It is a somewhat singular circumstance that the abstract theory of Liberty should have attracted so much attention of late. Mr. Mill's essay and M. Simon's two thick volumes are both devoted to the same subject; and nothing can be more characteristic of the different habits of mind of their respective nations than the way in which the handle it. Mr. Mil confines himself to discussing the advantages which arise from not interfering with people's conduct and convictions. He describes the importance of variety and originality of character, considered as elements of human happiness. He points out the great and most important principle, that the utmost freedom of discussion is an advantage to all true opinions, because it allows their truth to be established on the strongest of all foundations, and forces those who believe them to understand accurately what those foundations are, and how they are related to each other and to the objections which can be urged against them. For these and similar reasons he concludes in favour of the advantages of liberty, pointing out several modes of thought and feeling common amongst us which he considers inimical to its interests. He expressly disclaims any foundation for his opinions except those which experience supplies. Faithful to the teaching of the school to which he belongs, he expresses his entire disbelief in the existence of any system whatever of abstract rights. M. Simon's method is precisely the reverse of this. Abstract rights hold by far the most important place in his estimation; and though his book contains a very great number of interesting statements upon matters of fact—statements which to us at least are by far the most interesting and important part of it—they are merely used as illustrations of the theory which underlies the whole structure of the work, and gives unity to its different members.

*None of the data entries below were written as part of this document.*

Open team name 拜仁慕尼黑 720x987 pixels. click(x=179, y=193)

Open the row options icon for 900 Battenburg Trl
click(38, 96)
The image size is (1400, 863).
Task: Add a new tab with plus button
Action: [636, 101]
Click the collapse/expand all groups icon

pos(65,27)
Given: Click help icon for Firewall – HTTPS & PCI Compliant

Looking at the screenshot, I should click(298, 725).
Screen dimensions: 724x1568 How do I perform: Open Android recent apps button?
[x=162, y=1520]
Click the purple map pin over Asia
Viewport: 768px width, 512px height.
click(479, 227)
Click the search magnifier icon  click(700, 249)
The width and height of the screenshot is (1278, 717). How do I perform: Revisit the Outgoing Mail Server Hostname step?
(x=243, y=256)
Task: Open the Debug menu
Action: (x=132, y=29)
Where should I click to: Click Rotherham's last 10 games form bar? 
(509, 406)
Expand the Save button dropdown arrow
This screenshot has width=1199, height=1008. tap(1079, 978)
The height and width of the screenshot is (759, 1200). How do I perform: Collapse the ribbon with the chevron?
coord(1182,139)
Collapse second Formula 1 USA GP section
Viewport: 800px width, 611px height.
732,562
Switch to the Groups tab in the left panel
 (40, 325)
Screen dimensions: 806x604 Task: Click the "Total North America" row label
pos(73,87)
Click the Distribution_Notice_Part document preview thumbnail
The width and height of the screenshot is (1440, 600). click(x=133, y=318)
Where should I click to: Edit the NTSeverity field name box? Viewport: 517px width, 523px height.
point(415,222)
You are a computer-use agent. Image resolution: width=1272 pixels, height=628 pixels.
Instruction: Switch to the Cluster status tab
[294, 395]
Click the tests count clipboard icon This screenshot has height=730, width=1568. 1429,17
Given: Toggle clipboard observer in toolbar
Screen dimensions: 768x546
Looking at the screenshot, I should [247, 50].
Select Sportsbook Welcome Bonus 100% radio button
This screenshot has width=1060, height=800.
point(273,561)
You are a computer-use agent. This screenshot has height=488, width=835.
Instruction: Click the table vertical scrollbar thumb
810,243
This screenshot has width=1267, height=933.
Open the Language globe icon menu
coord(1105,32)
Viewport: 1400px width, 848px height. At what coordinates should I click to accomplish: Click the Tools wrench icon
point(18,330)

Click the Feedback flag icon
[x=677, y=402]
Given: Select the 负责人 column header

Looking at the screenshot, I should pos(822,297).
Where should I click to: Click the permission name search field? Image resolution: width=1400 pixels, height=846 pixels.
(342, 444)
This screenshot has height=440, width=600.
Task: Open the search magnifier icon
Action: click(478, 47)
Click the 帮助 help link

The scheme of the work is somewhat as follows:—First of all, man is, in the metaphysical sense of the word, a free agent. God (of whose existence and attributes he has an innate knowledge—such we understand to be M. Simon’s opinion) has given to man an immutable moral law, by which he, being free, is to regulate his actions. This moral law confers, like other laws, certain rights, which are the natural and imprescriptible rights of man; and all this a matter of which we are apprised by our own consciousness. Human laws can never contravene these rights; and though in fact they never do fully express them, they always tend, or ought to tend, in that direction, and are only legitimate in so far as they do so. The principal fundamental rights are, the right of liberty, which consists in doing whatever does not injure others—the right of property—the right of personal security (sûreté)—and the right of resistance to oppression. The declaration that these rights are fundamental and imprescriptible, made by the States General in 1789, forms, according to M. Simon, the title of that body to everlasting veneration; and the rights themselves, taken together, are the “Principles of 1789," of which we have all heard so much from such very different quarters.

These principles are repeatedly enunciated in different parts of M. Simon’s book, and form the foundation of it. Starting from them, he goes through the whole framework of French society, comparing the actual state of things with that which ought to exist if the fundamental rights of man were fully recognised and embodied in law. Though we totally dissent from M. Simon's principles, their application is extremely interesting. The book (though we think it greatly inferior in power of thought) continually recalls M. de Tocqueville's Ancien Régime, as in every instance it not only criticizes the existing institutions of the country, but compares them with those which existed before the Revolution. For obvious reasons, M. Simon avoids the discussion of what we usually understand by political institutions. He says hardly anything of the constitution of representative assemblies, but confines himself almost entirely to such questions as the laws affecting family rights, private property, and the administrative machinery which plays so vast a part in French society. The clearness, the life, and the artistic skill with which the whole discussion is managed, and the judgment with which the subjects are chosen, are very characteristic of French composition. It may perhaps is be an insular prejudice, but we cannot help feeling that, if our own thinkers are less elegant, they are far more powerful and also much more accurate.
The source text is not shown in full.